The agency tasked with representing private insurers in North Carolina is calling for double-digit homeowners rate increase, citing a new approach to catastrophe modelling and increases in reinsurance prices.
The North Carolina Rate Bureau (NCRB) sent notice to the state’s insurance regulator that it was requesting an average 17.9 percent statewide hike. Coastal homeowners would see an even greater increase with up to a 25 percent average jump in premiums, according to the filing.
“This filing incorporates a number of changes as compared to previous filings,” said NCRB General Manager Raymond Evans in a recent letter the state’s insurance regulator. “These change include the use of two hurricane catastrophe models and the incorporation of the costs of reinsurance based on the latest actuarial reinsurance market information.”
According to the filing, broker Aon Benfield prepared a “blended catastrophe model” for NCRB using the results of both AIR Worldwide and Risk Management Solutions (RMS) products.
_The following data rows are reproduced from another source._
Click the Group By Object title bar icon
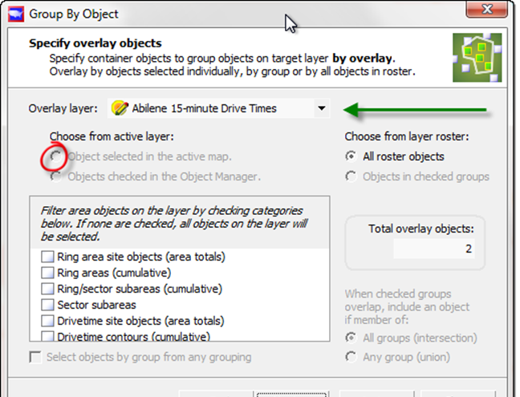Screen dimensions: 520x397 point(14,14)
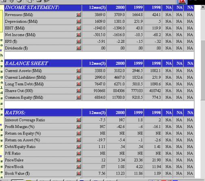
Task: Click the P/E Ratio chart icon
Action: point(79,153)
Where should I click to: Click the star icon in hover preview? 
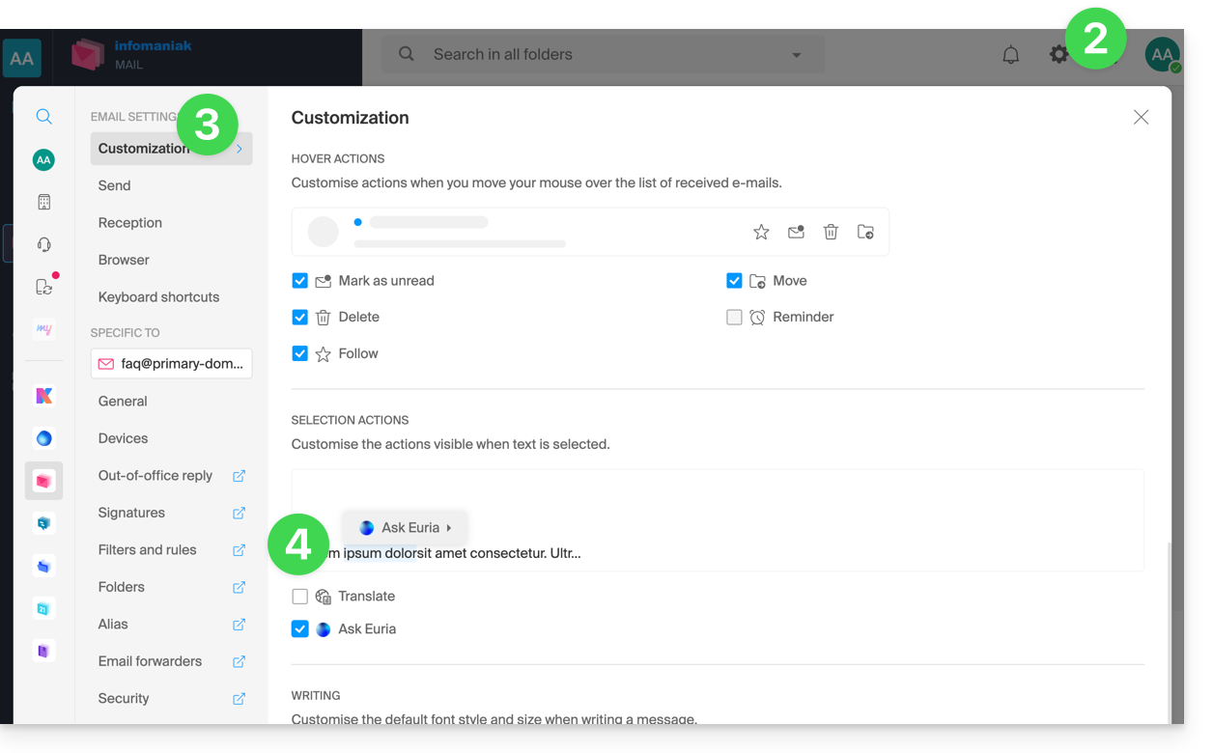(x=761, y=232)
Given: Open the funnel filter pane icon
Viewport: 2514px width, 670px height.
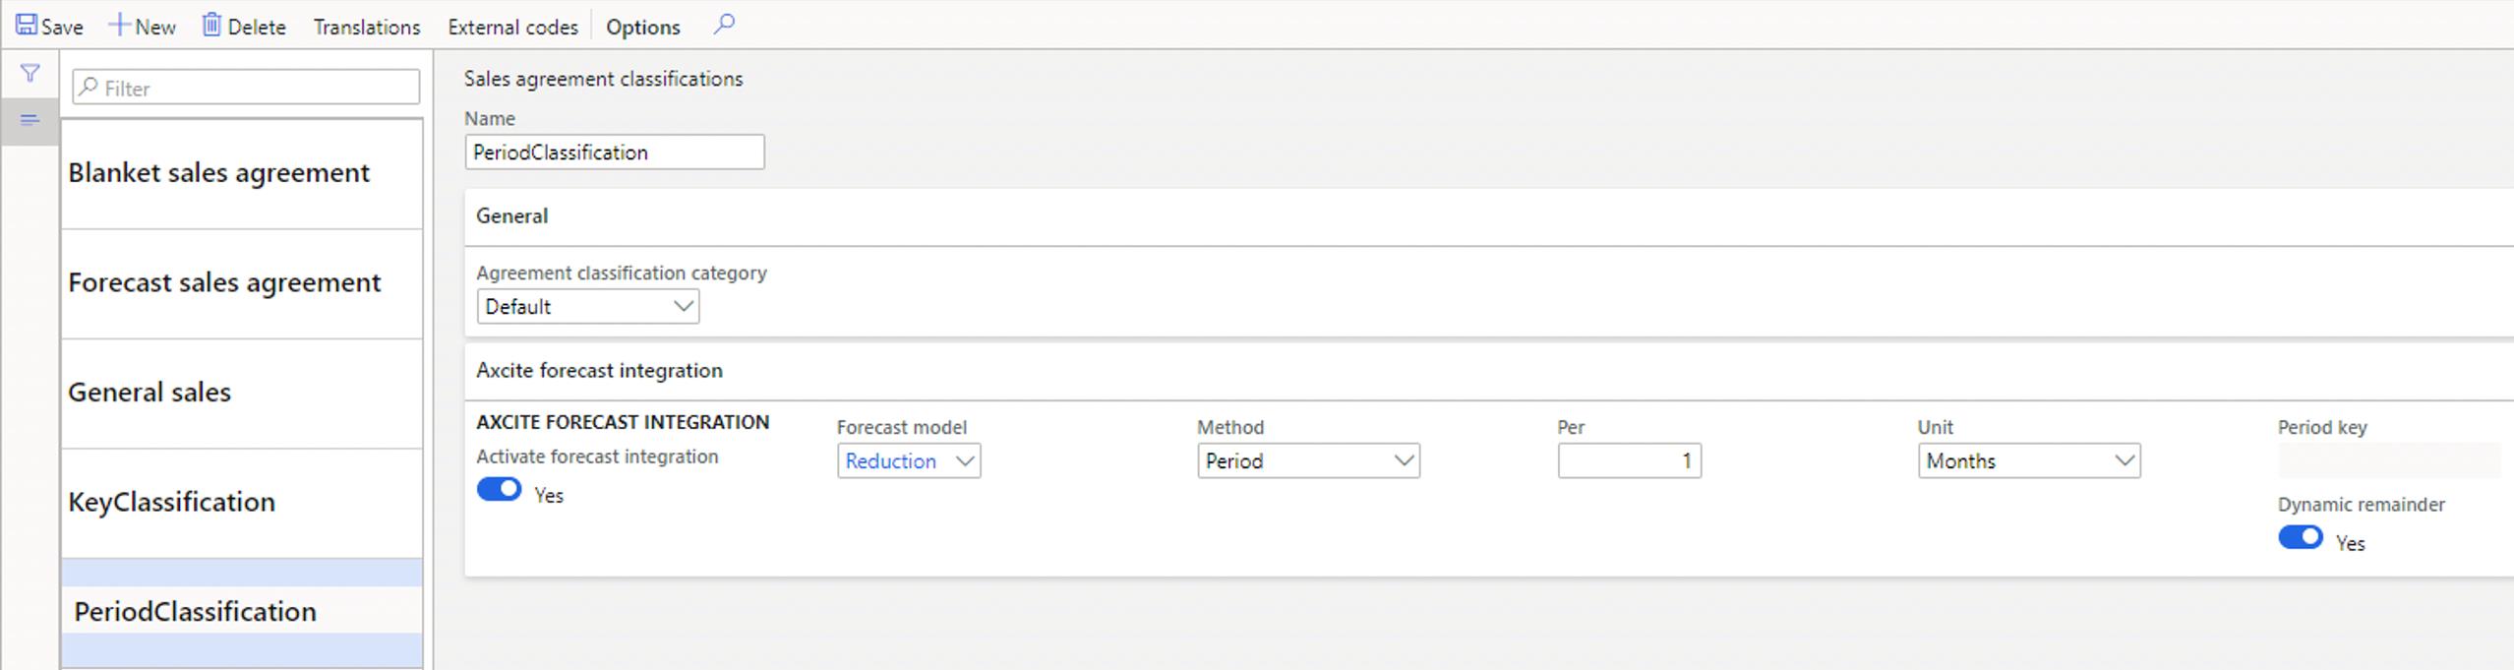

The blended model was required following a North Carolina law requiring “use of more than one catastrophe model for property filings.” Previously, only AIR model was used for rate filings.
Separately, the NCRB cited reinsurance market prices as the impetus for the increase, again employing Aon Benfield to calculate the net cost of reinsurance at the individual territory level based “on its actual market experience.” Previously, consulting actuary Milliman calculate reinsurance prices according to four territory “zone.”
The NCRB is hoping for better luck on its previous rate requests.
This would make the first request for an increase from the agency since 2014 when a 17.7 percent increase was rejected. A 2012 rate increase was later negotiated down to a 7 percent increase after a significant public outcry.
Public comment on the rate increase end on Friday, December 29.If the North Carolina Department of Insurance does not agree with the requested rates, it will negotiate directly with the NCRB.
If a settlement cannot be reached within 50 days, a hearing will be called.